28 Dec If we move to N.J., how will our income be taxed?
Photo: pixabay.comQ. My husband and I live in North Carolina and we’d like to move to New Jersey to be closer to family. I’m a retired teacher, 66, with a $58,000 pension while my husband, 65, is still working, with a salary of $75,000. With combined income of more than $100,000, would we get the pension exclusion? How would 401(k) withdrawals be treated?
— Trying to plan
A. Welcome to New Jersey.
Let’s go over how the pension exclusion works.
Both individuals and married couples qualify for the exclusion if they are age 62 or older, or disabled as defined by Social Security, and if your total income for the entire year was $100,000 or less, said Michael Maye, a certified financial planner and certified public accountant with MJM Financial in Gillette.
He said it’s important to note that New Jersey income excludes certain types of federally taxable income such as Social Security and U.S. government interest income.
“For qualifying individuals, the retirement income exclusion for married filing joint in 2020 and beyond is $100,000 and $75,000 for singles,” he said.
The exclusion is a cliff, meaning that if you go $1 over the $100,000 threshold, then all of the income is subject to taxation, Maye said.
So in the years while your husband continues to work and you collect your pension, if your New Jersey income exceeds $100,000, you would not be entitled to any pension exclusion, he said.
“As long as your income for New Jersey remains below $100,000, you would be entitled to full pension exclusion against retirement income such as pension income and retirement plan distributions from 401(k) and IRAs,” he said.
Any 401(k) distribution would count towards income also.

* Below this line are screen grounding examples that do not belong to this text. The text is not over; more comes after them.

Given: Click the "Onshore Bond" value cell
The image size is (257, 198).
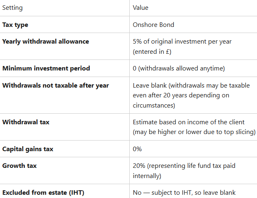Looking at the screenshot, I should [x=153, y=25].
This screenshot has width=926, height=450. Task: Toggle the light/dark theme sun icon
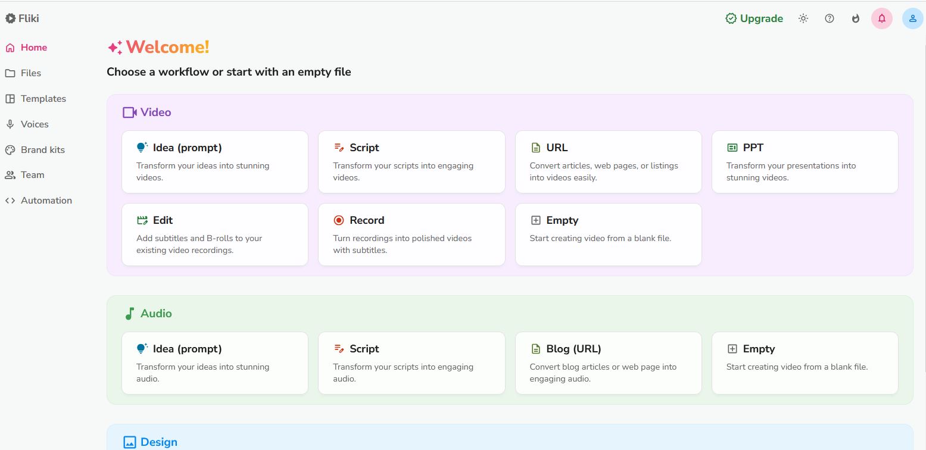tap(803, 18)
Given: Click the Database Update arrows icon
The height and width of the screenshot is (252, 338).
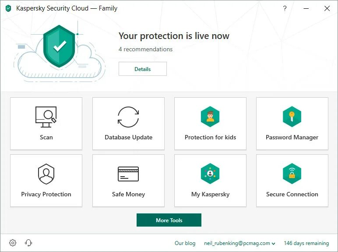Looking at the screenshot, I should pos(128,117).
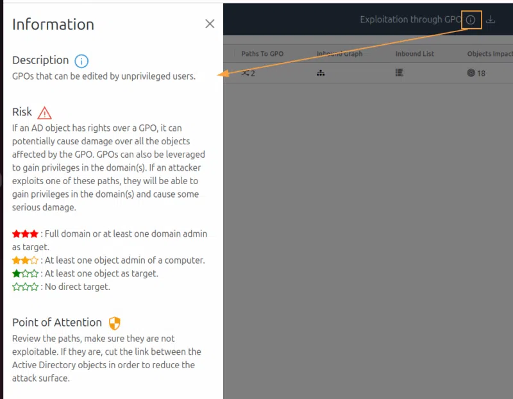
Task: Open the Inbound Graph icon for the GPO
Action: pyautogui.click(x=321, y=72)
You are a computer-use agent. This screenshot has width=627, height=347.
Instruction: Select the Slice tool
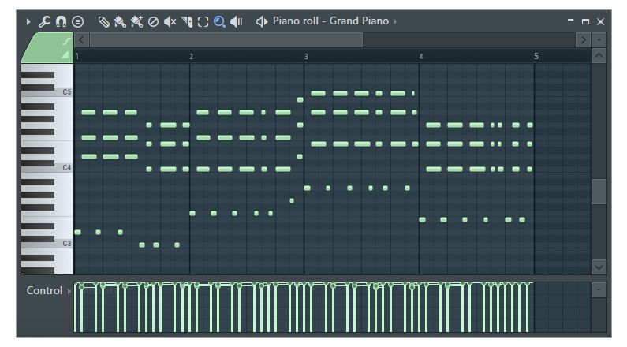[187, 21]
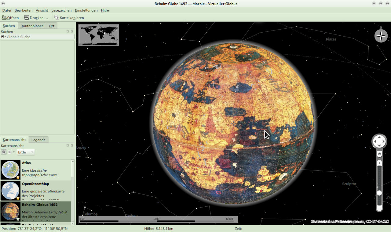Click the zoom slider handle

click(379, 193)
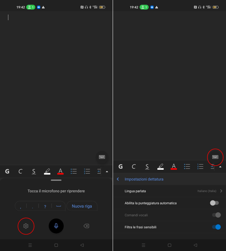Viewport: 226px width, 251px height.
Task: Toggle the Comandi vocali switch
Action: coord(216,215)
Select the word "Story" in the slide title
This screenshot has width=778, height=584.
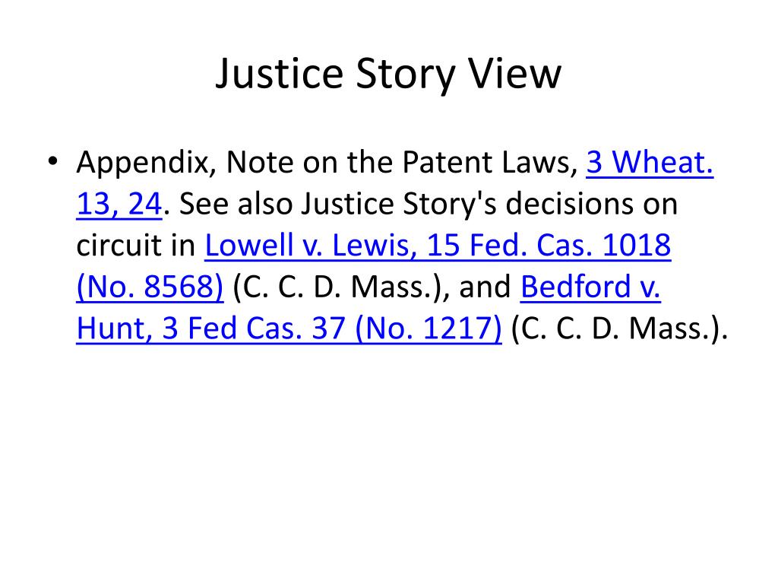click(406, 74)
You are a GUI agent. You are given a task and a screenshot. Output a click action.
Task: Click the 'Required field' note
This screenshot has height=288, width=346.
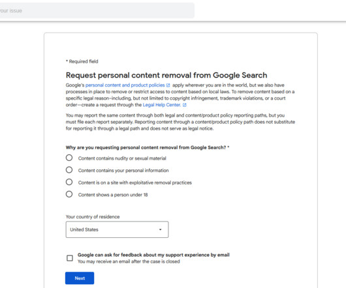pyautogui.click(x=82, y=61)
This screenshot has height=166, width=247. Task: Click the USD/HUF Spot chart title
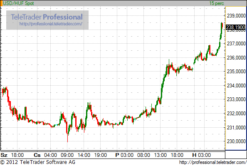pos(18,3)
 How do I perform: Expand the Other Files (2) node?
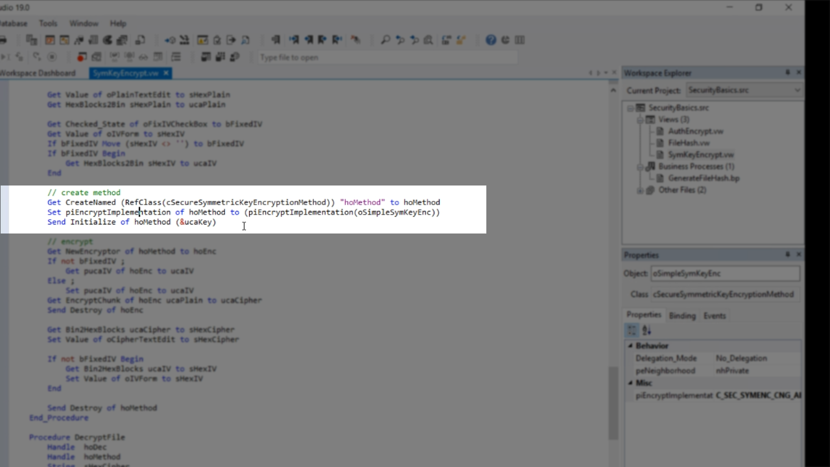[640, 190]
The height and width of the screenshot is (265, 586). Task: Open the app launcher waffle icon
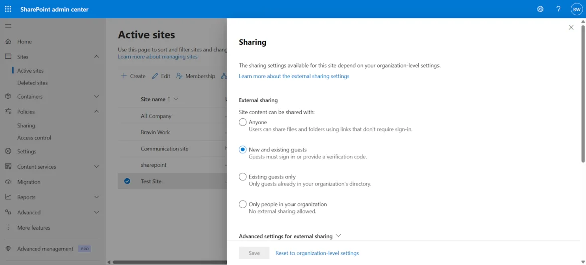pos(8,9)
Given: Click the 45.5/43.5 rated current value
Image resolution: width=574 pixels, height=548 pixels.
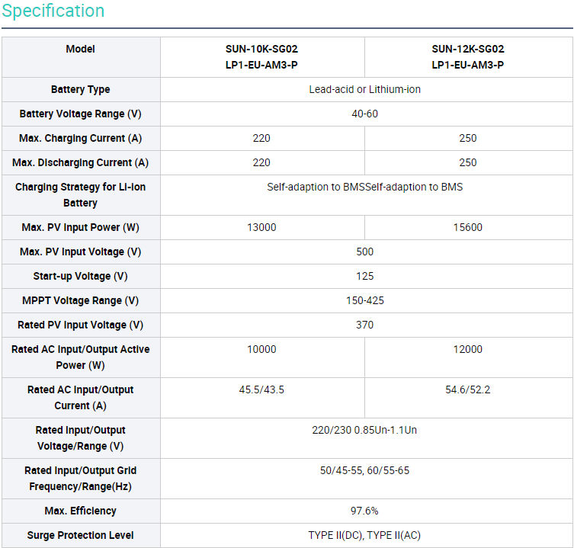Looking at the screenshot, I should pyautogui.click(x=261, y=390).
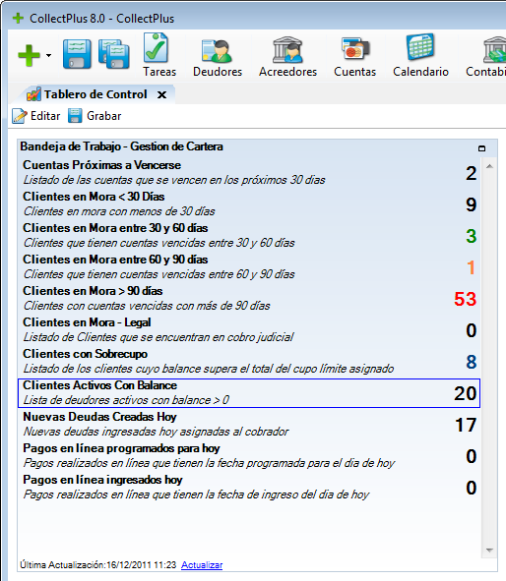The image size is (506, 581).
Task: Click the single floppy disk save icon
Action: 77,54
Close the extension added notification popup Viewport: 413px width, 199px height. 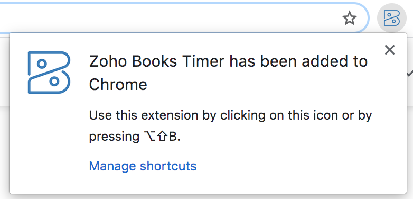390,50
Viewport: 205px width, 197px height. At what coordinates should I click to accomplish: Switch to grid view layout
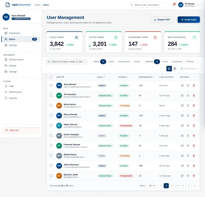click(x=175, y=69)
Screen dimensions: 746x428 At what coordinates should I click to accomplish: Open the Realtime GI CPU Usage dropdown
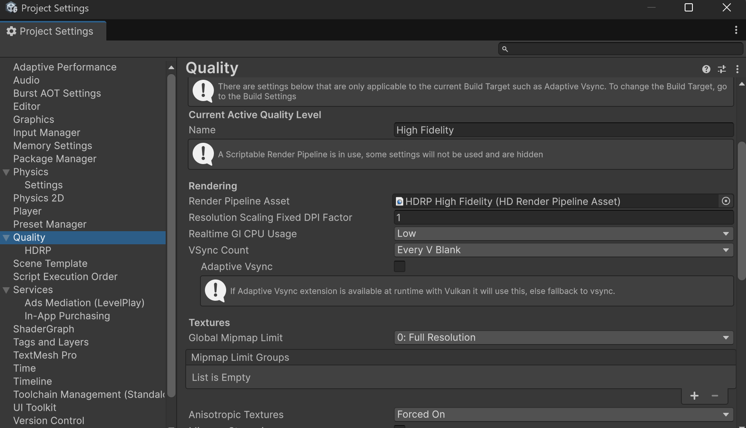[x=563, y=234]
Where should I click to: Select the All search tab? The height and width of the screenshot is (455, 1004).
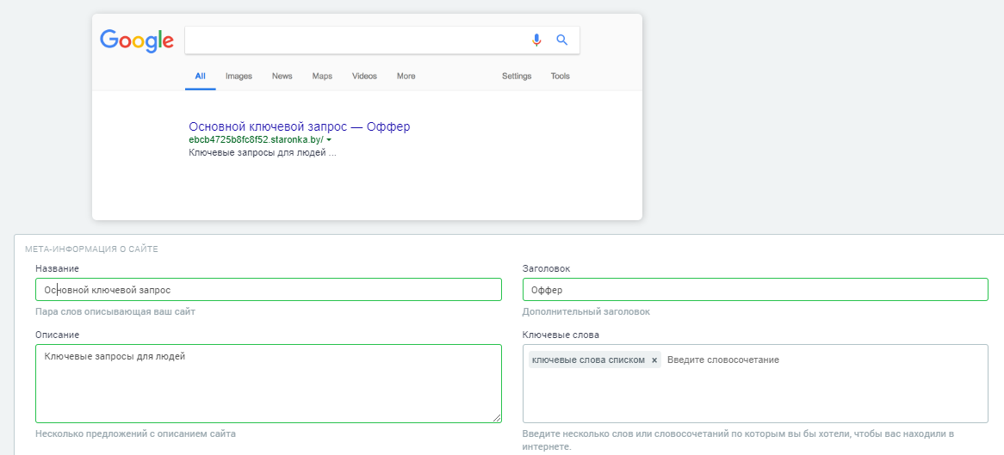[200, 77]
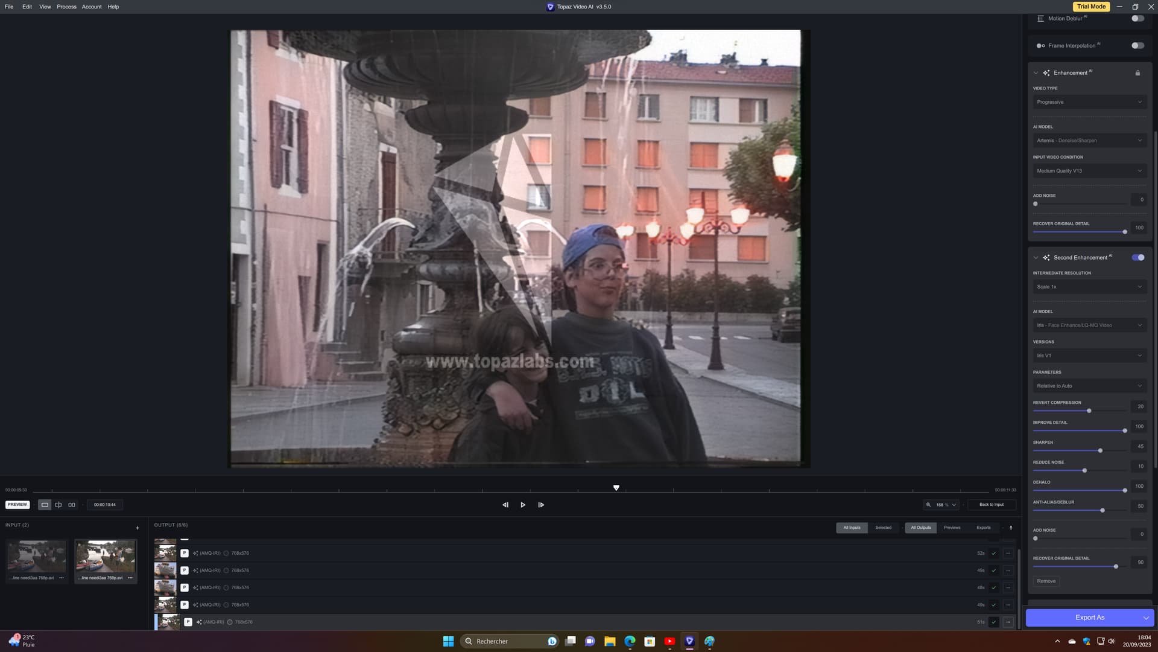Click the Export As button
The image size is (1158, 652).
pyautogui.click(x=1089, y=617)
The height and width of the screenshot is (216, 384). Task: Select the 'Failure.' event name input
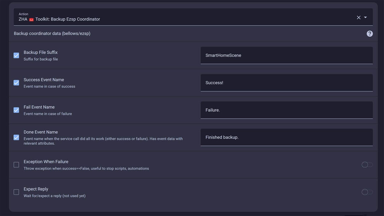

However, if you do not fully use the entire pension exclusion, you might be able to use the unclaimed pension exclusion to exclude other types of income such as wages, interest, and dividends.
“In order to qualify for the unclaimed pension exclusion, you both need to be over 62, your income needs to be less than $100,000, and your earned income from wages, net profits, and distributive income from partnerships must be $3,000 or less, and you did not use the maximum pension exclusion,” he said.